* start SOURCE EXCERPT *

Using Data Science to Reduce Unemployment
Pranjal Bajaj, who graduated from DSI’s master’s program in May, will begin working this summer as a data scientist at Boston Consulting Group GAMMA. There, he will use the data science skills he learned at DSI to solve an array of business challenges for the group's clients.
“It’s a dream job,” says Bajaj, “in that I’ll have opportunities to use techniques such as machine learning and deep learning to help BCG’s clients implement data-driven solutions to business problems. I’ll also get to see how private corporations operate, which will be interesting since until now all my work has been in the nonprofit world.”
Bajaj’s work for nonprofits has been significant and helped him get his job at BCG. While he was in the master’s program, for example, he participated in UChicago’s Data Science for Social Good Fellowship , where he was part of a team that worked directly with the Portuguese government to design a machine learning platform. It enabled the Institute of Unemployment and Professional Training of Portugal to predict a citizen’s risk of becoming unemployed for longer than 12 months, categorized as long-term unemployment.
The institute is now using the platform to create preventative interventions to help those at risk of long-term unemployment to develop their skills and find work. The tool will potentially affect a third of the Portuguese population, the percentage of the population for which the team had data. The team’s work was accepted at the Neural Information Processing System's (NIPS) AI for Social Good Workshop as a short paper and a poster presentation.

* end SOURCE EXCERPT *

**BRIEF**
Which organizations and institutions does the unemployment article name, leaving out programs, fellowships, and workshops? The data after this point is separate from the unemployment article.

* start RECORDS SHOWN *

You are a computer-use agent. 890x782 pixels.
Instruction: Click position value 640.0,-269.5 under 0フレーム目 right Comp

* end RECORDS SHOWN *
* start RECORDS SHOWN *

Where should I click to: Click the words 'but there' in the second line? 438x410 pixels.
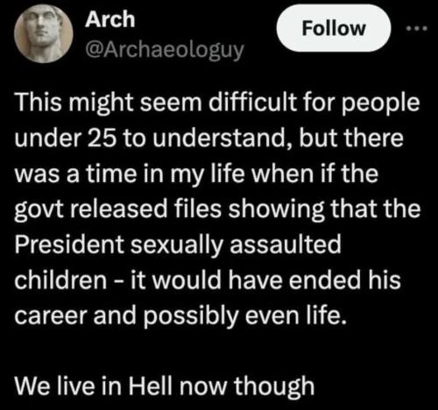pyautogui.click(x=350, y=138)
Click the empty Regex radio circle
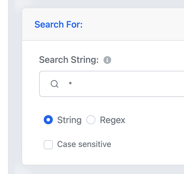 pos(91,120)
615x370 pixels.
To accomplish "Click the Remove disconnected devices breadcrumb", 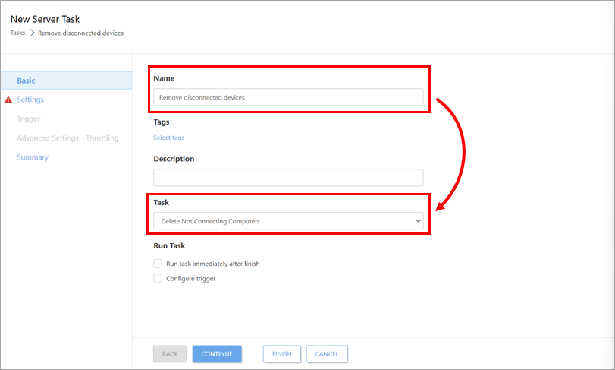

* end RECORDS SHOWN *

**RESULT OF THE TASK**
- DSI
- Boston Consulting Group GAMMA (BCG)
- UChicago
- The Portuguese government
- The Institute of Unemployment and Professional Training of Portugal